Câmara dos Deputados deve analisar nesta terça-feira (9) o projeto que endurece regras para devedores contumazes, segundo o ministro Fernando Haddad. A medida visa combater a inadimplência fiscal reiterada e intencional, fechando brechas que permitem fraudes.
O ministro da Fazenda, Fernando Haddad, sinalizou nesta segunda-feira (8) que há um compromisso firme por parte do presidente da Câmara, Arthur Lira, para votar o projeto que trata dos devedores contumazes. A votação está prevista para esta terça-feira, um dia após uma reunião de cerca de quatro horas na residência oficial da Presidência da Câmara.
A proposta, de autoria do ex-presidente do Senado Rodrigo Pacheco, já foi aprovada pelos senadores e retorna agora para a análise dos deputados. A equipe econômica defende a urgência da medida, considerada essencial para coibir a evasão fiscal e garantir maior arrecadação para os cofres públicos. Haddad destacou a importância de fechar essas brechas legais.
Segundo a declaração do ministro, as datas tentativas para votações são: nesta terça-feira, o projeto sobre devedores contumazes, e na quarta-feira, o Projeto de Lei Complementar (PLP) 108/2024, que trata da regulamentação da reforma tributária. No entanto, essas definições ainda dependem de acordo com os líderes partidários.
Comitê Gestor do IBS e a Reforma Tributária
Outro item prioritário na agenda do governo é o PLP 108/2024, que estabelece a criação do Comitê Gestor do Imposto sobre Bens e Serviços (IBS). Este comitê é peça-chave para a implementação da reforma tributária, aprovada no ano passado, e sua votação também recebeu sinalização positiva de Arthur Lira, segundo Haddad.
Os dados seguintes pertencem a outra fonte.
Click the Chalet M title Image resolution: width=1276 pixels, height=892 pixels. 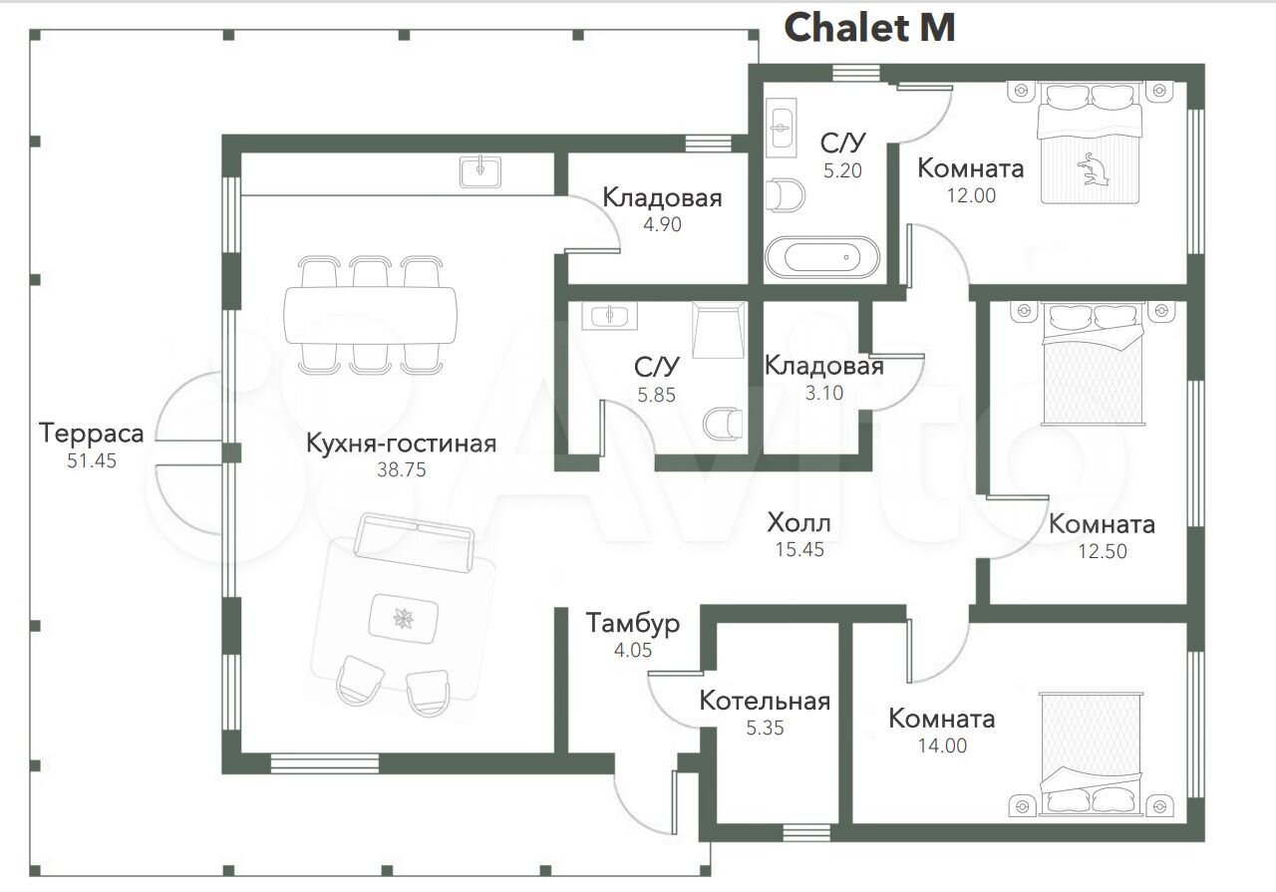869,27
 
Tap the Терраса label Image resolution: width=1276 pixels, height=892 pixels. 91,433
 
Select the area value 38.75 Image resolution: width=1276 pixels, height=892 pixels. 401,469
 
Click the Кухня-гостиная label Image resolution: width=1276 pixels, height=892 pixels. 401,444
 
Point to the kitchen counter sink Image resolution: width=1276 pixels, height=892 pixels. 480,172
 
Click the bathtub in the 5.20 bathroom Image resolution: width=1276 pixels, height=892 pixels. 822,257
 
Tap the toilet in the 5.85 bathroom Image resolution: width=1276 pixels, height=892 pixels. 723,424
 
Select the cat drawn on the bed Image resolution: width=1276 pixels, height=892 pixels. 1093,169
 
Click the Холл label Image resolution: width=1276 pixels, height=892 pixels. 798,522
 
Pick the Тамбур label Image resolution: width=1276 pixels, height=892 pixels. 633,623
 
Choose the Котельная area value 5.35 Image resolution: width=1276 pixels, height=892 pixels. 765,728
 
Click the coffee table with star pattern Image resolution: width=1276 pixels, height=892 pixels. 404,619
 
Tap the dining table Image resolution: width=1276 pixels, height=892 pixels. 370,315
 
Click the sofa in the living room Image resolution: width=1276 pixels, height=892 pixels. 414,542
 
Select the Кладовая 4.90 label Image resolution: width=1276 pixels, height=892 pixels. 663,198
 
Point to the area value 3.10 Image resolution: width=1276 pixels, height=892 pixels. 823,393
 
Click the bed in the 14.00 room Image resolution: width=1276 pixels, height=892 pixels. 1092,754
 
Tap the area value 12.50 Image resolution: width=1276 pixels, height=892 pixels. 1103,551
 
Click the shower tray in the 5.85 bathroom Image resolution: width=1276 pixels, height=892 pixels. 718,330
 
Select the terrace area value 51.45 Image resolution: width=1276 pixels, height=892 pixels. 91,460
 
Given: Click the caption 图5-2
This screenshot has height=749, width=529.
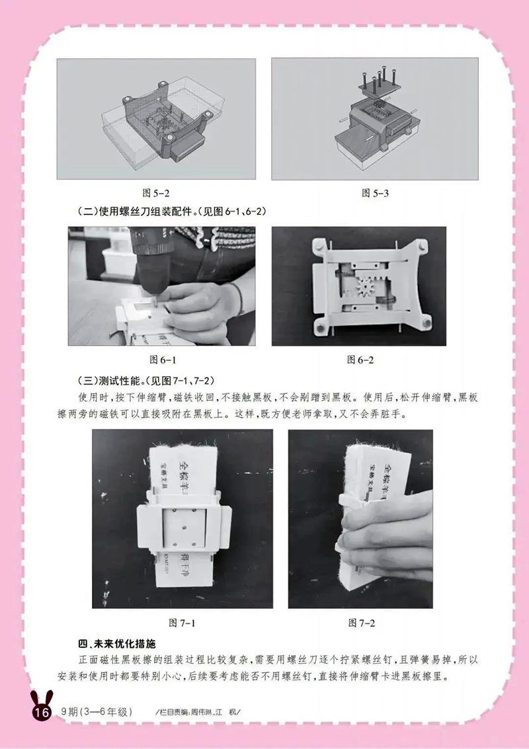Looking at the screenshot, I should click(x=157, y=193).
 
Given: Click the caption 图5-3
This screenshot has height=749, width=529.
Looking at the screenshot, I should click(x=375, y=193).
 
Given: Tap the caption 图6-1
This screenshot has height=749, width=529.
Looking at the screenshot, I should click(x=161, y=360).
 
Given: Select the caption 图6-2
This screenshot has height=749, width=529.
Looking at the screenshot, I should click(x=361, y=360).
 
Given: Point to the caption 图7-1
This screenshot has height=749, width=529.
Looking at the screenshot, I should click(x=183, y=623).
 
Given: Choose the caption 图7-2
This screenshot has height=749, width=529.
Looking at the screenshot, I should click(x=362, y=623).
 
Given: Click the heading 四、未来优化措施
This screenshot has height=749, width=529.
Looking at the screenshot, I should click(x=116, y=644).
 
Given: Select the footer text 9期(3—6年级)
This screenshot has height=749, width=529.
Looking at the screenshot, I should click(x=97, y=712).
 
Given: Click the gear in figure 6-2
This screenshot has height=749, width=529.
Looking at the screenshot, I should click(x=366, y=288).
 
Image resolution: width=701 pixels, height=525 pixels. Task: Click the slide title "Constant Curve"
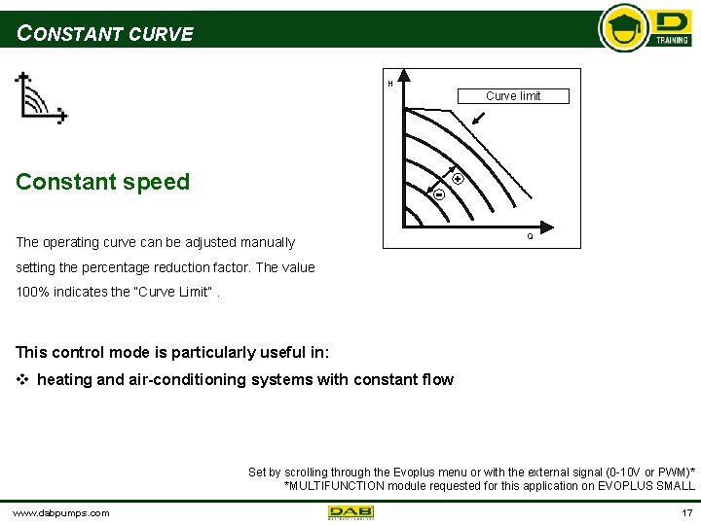tap(105, 34)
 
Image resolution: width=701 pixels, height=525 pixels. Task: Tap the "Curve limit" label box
tap(512, 95)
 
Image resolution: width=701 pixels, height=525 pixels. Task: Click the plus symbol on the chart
tap(457, 180)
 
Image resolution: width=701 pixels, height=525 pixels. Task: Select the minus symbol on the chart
tap(438, 194)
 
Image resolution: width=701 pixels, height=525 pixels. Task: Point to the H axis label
tap(390, 84)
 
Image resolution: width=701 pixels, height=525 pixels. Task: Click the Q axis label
tap(530, 236)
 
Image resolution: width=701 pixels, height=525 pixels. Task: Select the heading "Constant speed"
tap(102, 182)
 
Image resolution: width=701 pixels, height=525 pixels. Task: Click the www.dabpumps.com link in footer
tap(60, 512)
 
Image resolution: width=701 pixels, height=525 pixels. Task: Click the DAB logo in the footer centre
tap(350, 512)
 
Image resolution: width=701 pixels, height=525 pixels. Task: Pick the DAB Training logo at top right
tap(672, 29)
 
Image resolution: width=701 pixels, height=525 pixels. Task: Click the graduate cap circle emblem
tap(623, 28)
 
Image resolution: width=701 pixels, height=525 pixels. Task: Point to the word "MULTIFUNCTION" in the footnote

A proposta visa consolidar as regras operacionais do novo tributo, que unificará impostos estaduais e municipais.
A coordenação entre União, estados e municípios é fundamental para a efetiva implantação do IBS, e o Comitê Gestor será o órgão responsável por essa articulação. A expectativa é que a votação ocorra nesta semana, avançando na consolidação do novo sistema tributário brasileiro.
Corte de Benefícios Fiscais para Consistência Orçamentária
Além das pautas de devedores contumazes e da reforma tributária, o ministro Haddad também pressiona pela aprovação do PLP 128/2025, que visa reduzir benefícios fiscais. Essa medida tem um impacto estimado de **R$ 19,76 bilhões** nas contas públicas em 2026 e sua votação é considerada crucial para a consistência do Orçamento do próximo ano.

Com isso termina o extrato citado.